1. A transparent conductive film comprising: a substrate;a metal nanowire layer disposed on the substrate; anda water blocking protective layer, which has water absorbing particles and is disposed on the metal nanowire layer;wherein the transparent conductive film has a first absorption peak in a 2750 cm−1 to 3000 cm−1 wavenumber region and a second absorption peak in a 3000 cm−1 to 3750 cm−1 wavenumber region using Fourier-transform infrared spectroscopy (FTIR) detection, a ratio of a maximum peak intensity of the second absorption peak to a maximum peak intensity of the first absorption peak ranges from 0.18 to 0.50, and a haze value of the transparent conductive film is 1.7% or less.

2. The transparent conductive film of claim 1, wherein a ratio of a spectral integrated area of the second absorption peak to a spectral integrated area of the first absorption peak ranges from 0.618 to 1.410.

3. The transparent conductive film of claim 1, wherein the transparent conductive film comprises a plurality of electrodes formed by metal nanowires.

4. The transparent conductive film of claim 3, wherein a gap distance between the plurality of electrodes ranges from 30 μm to 200 μm.

5. The transparent conductive film of claim 4, wherein under test conditions of direct current, a voltage of 5V, and a high temperature and high humidity environment of 85° C./85%, when the gap distance is x μm and power is on for y hr, a wire resistance change rate of the transparent conductive film is lower than 10%, wherein x and y conform to the following relationship: y=0.53179x+364.47977.

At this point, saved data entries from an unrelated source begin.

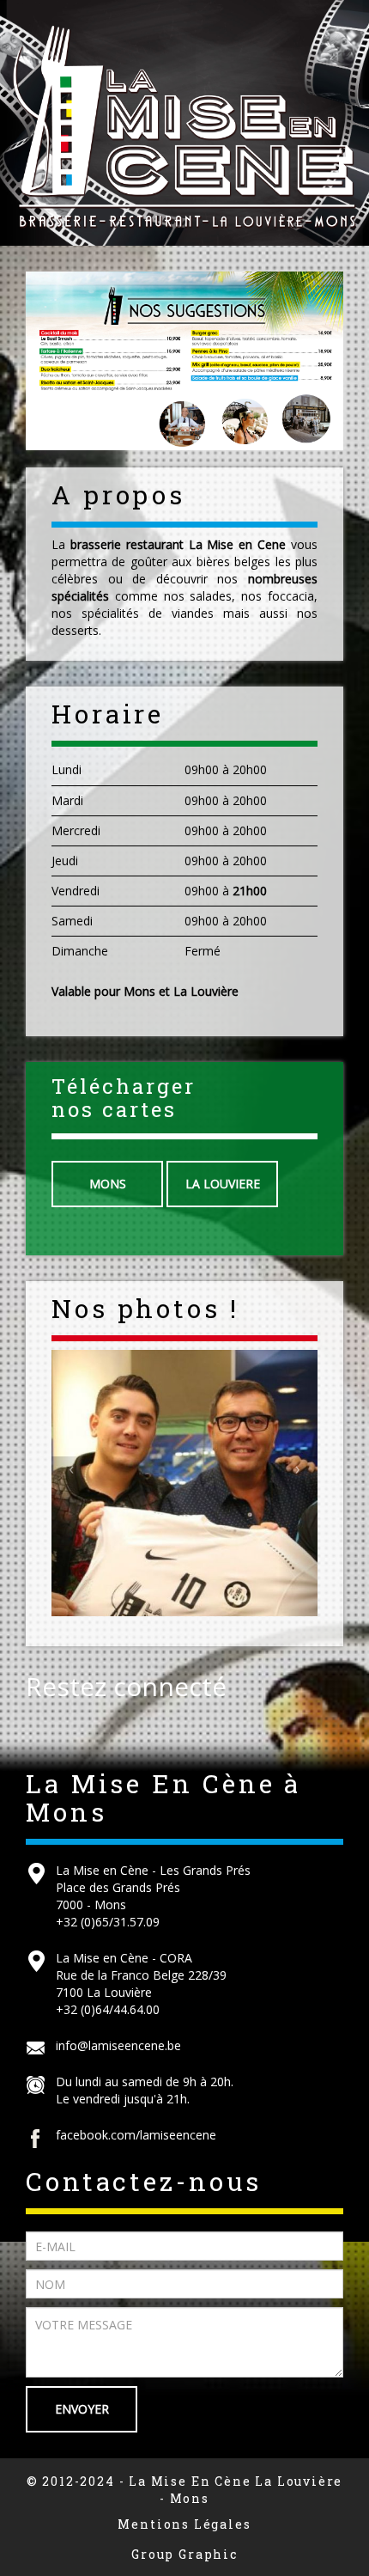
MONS (107, 1183)
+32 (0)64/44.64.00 (108, 2009)
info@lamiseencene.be (118, 2045)
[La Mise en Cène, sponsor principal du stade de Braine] (184, 1483)
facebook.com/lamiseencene (136, 2135)
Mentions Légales (184, 2524)
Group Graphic (184, 2554)
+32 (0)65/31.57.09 (108, 1922)
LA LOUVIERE (222, 1183)
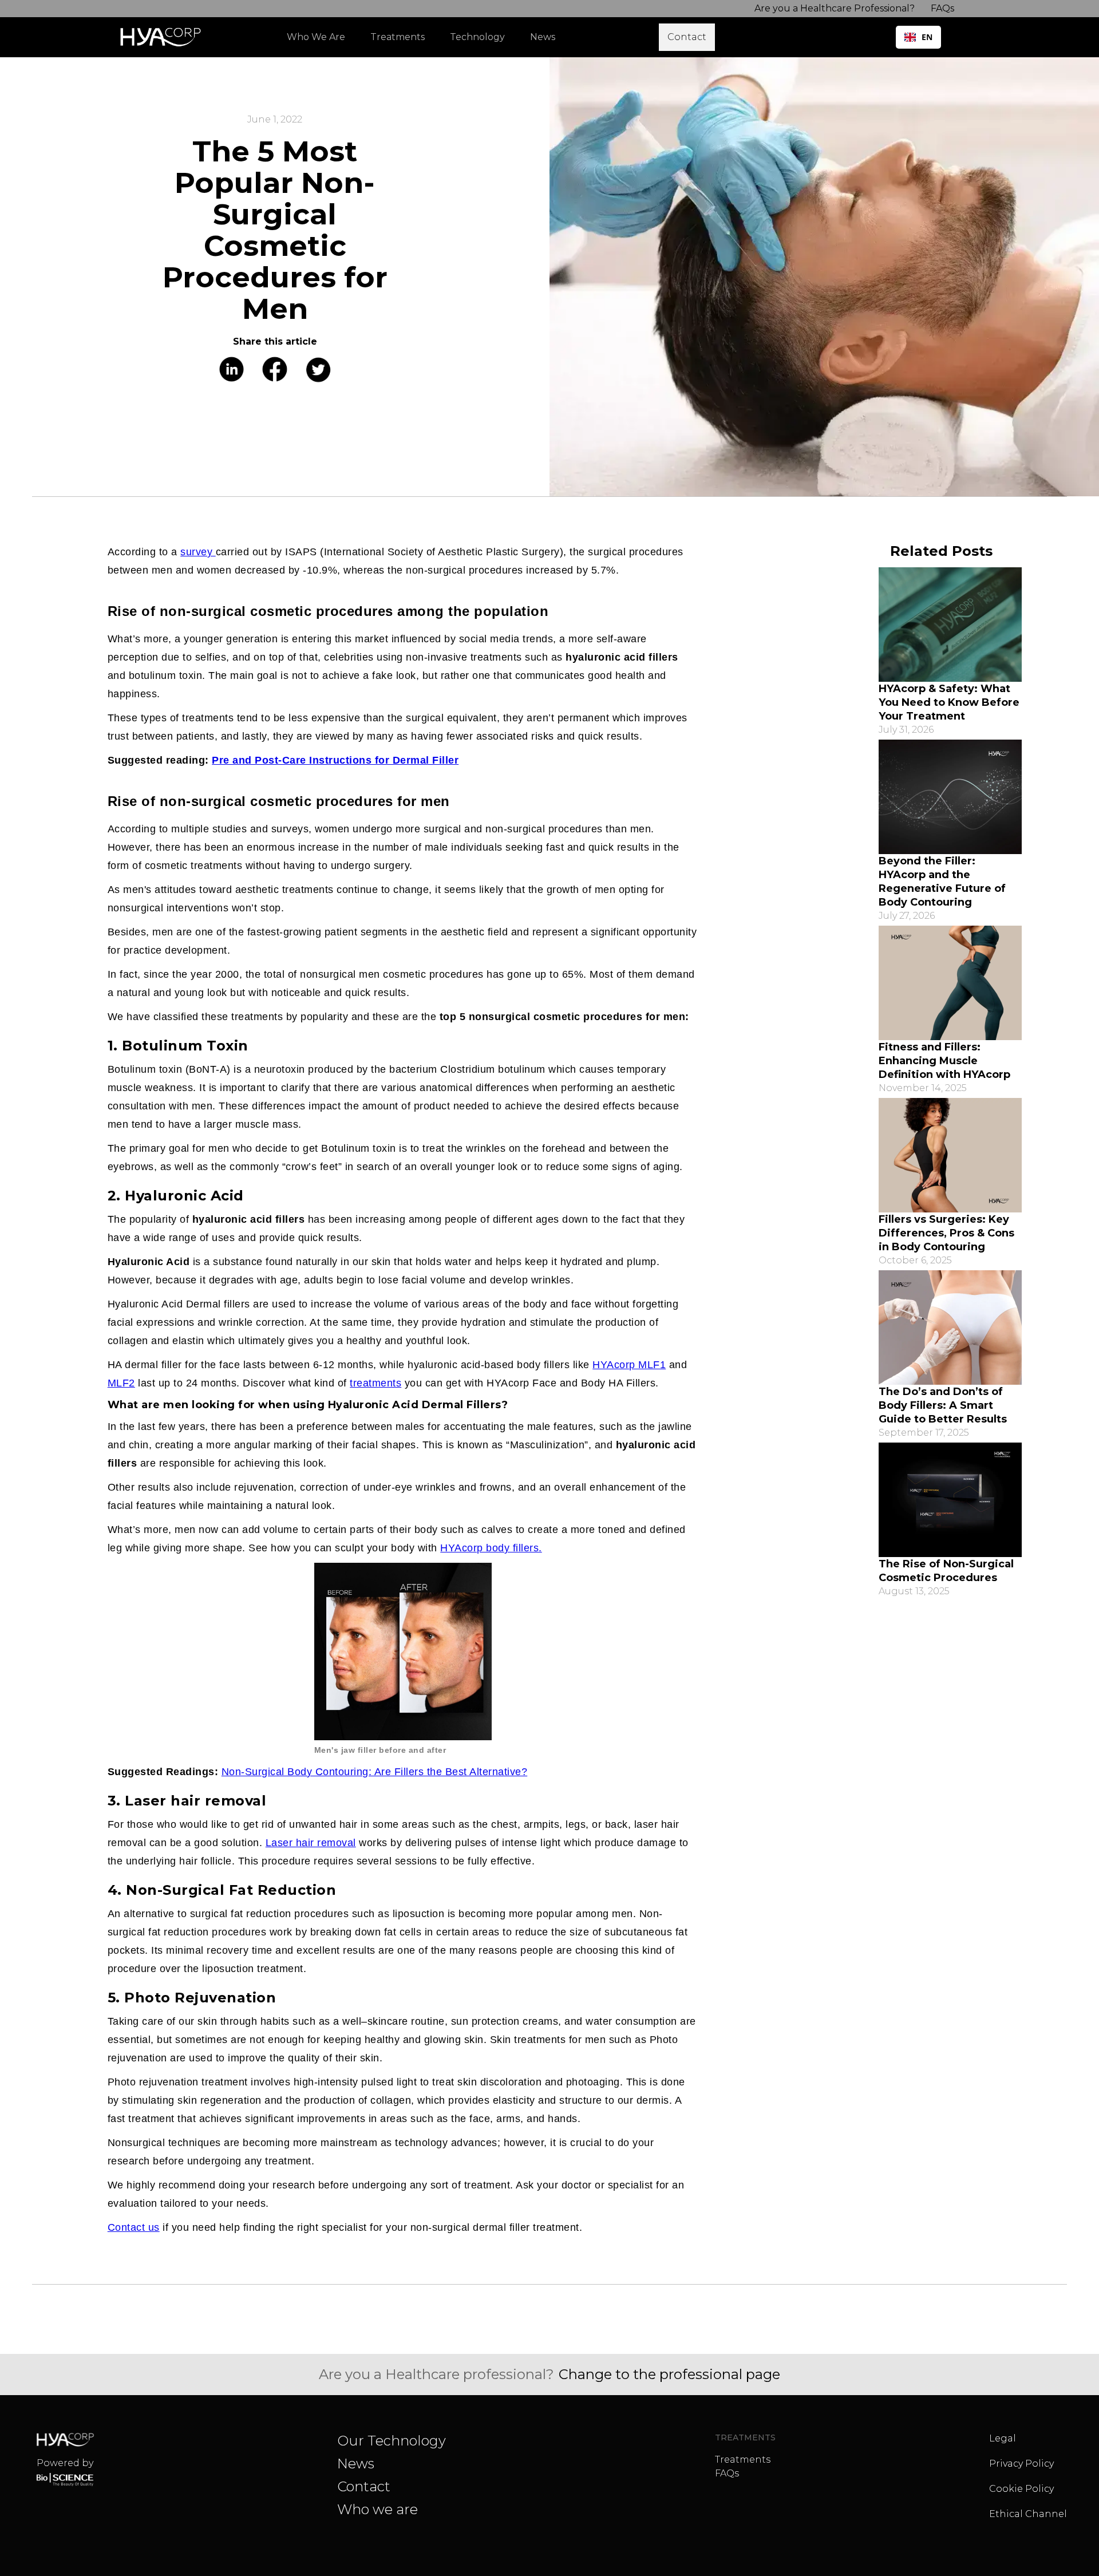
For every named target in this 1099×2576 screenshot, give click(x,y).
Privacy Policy (1021, 2463)
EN (927, 36)
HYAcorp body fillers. (491, 1548)
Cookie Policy (1021, 2488)
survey (198, 552)
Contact (363, 2486)
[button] (403, 37)
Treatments (742, 2459)
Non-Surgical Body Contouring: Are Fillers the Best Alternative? (375, 1771)
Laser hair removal (311, 1842)
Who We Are (316, 36)
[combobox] (918, 37)
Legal (1002, 2438)
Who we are (377, 2509)
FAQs (727, 2473)
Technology (477, 36)
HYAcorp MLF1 (629, 1364)
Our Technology (391, 2440)
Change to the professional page (669, 2374)
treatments (375, 1383)
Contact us (134, 2227)
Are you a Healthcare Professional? (834, 8)
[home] (163, 37)
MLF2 (121, 1383)
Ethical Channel (1028, 2513)
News (355, 2463)
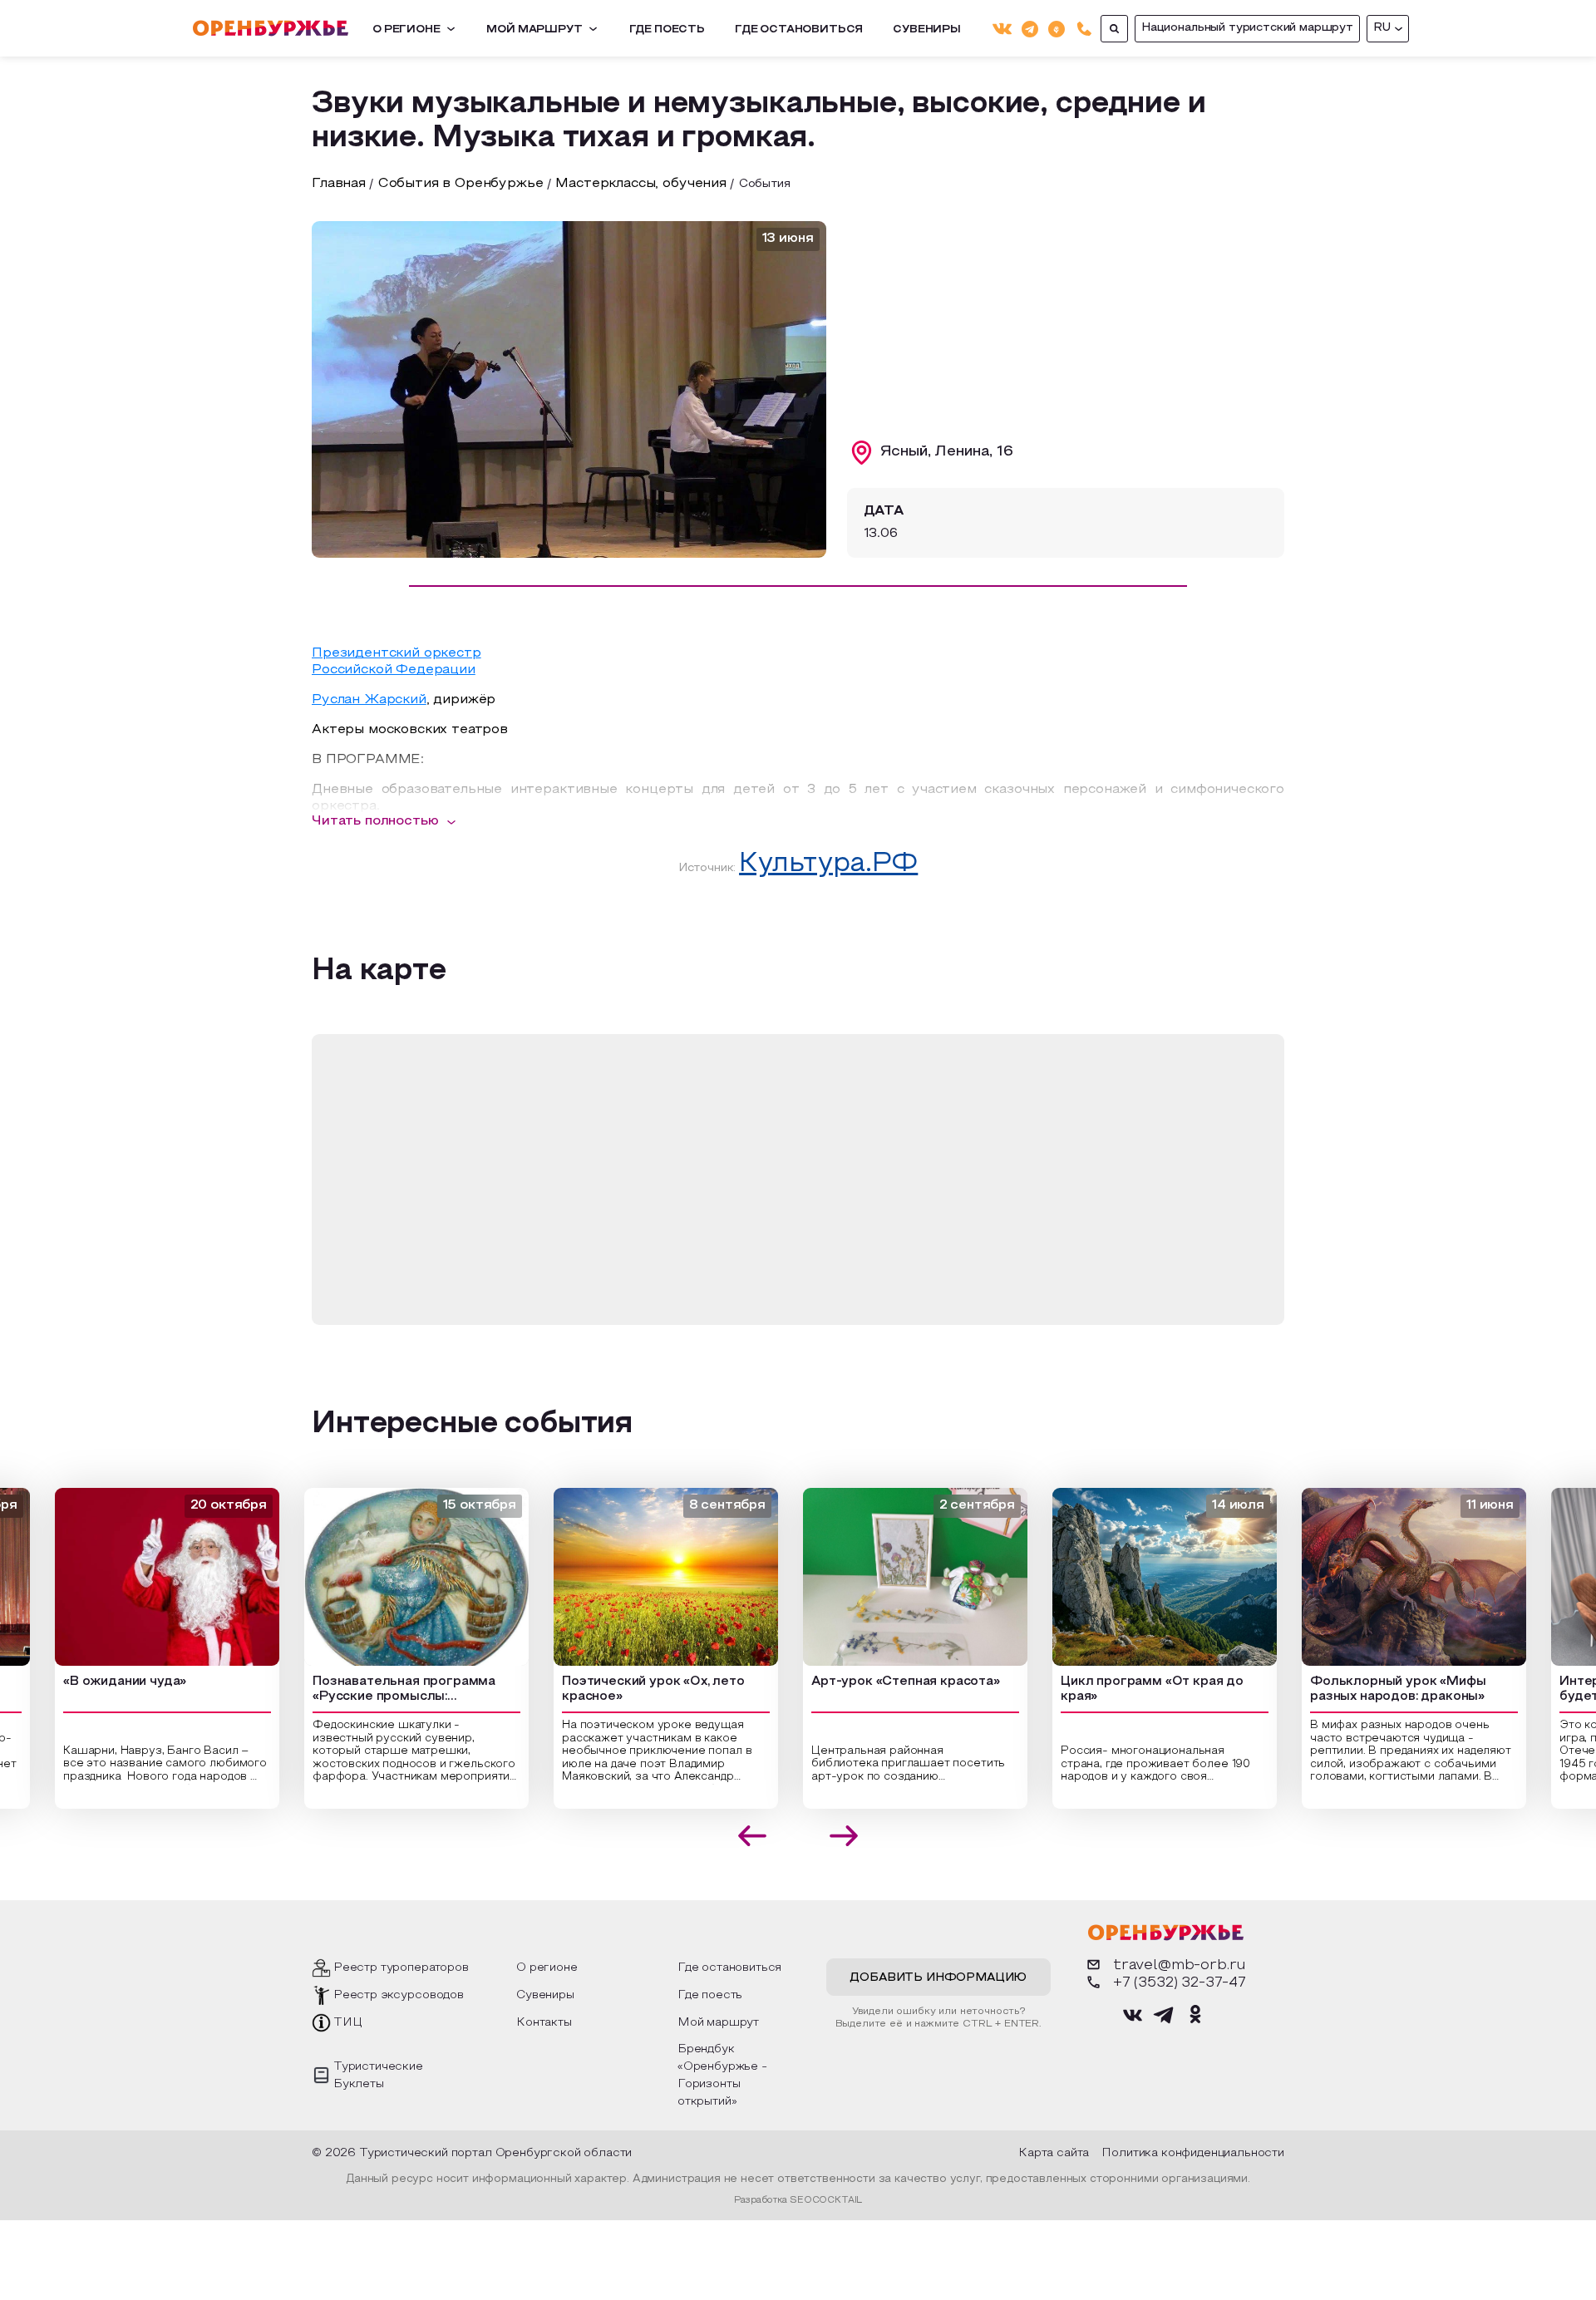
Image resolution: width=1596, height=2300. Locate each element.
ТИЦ (347, 2022)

6. The transparent conductive film of claim 1, wherein under test conditions of direct current, a voltage of 5V, and a high temperature and high humidity environment of 85° C./85%, when power is on for 400 hr, a wire resistance change rate of the transparent conductive film is lower than 10%.

7. The transparent conductive film of claim 1, wherein a visible light transmittance of the transparent conductive film ranges from 92% to 97%.

8. The transparent conductive film of claim 1, wherein a yellowness of the transparent conductive film is below 0.5.

9. The transparent conductive film of claim 1, wherein a thickness of the water blocking protective layer ranges from 1 μm to 15 μm.

10. The transparent conductive film of claim 1, wherein a volume percentage of the water absorbing particles in the water blocking protective layer ranges from 1% to 5%.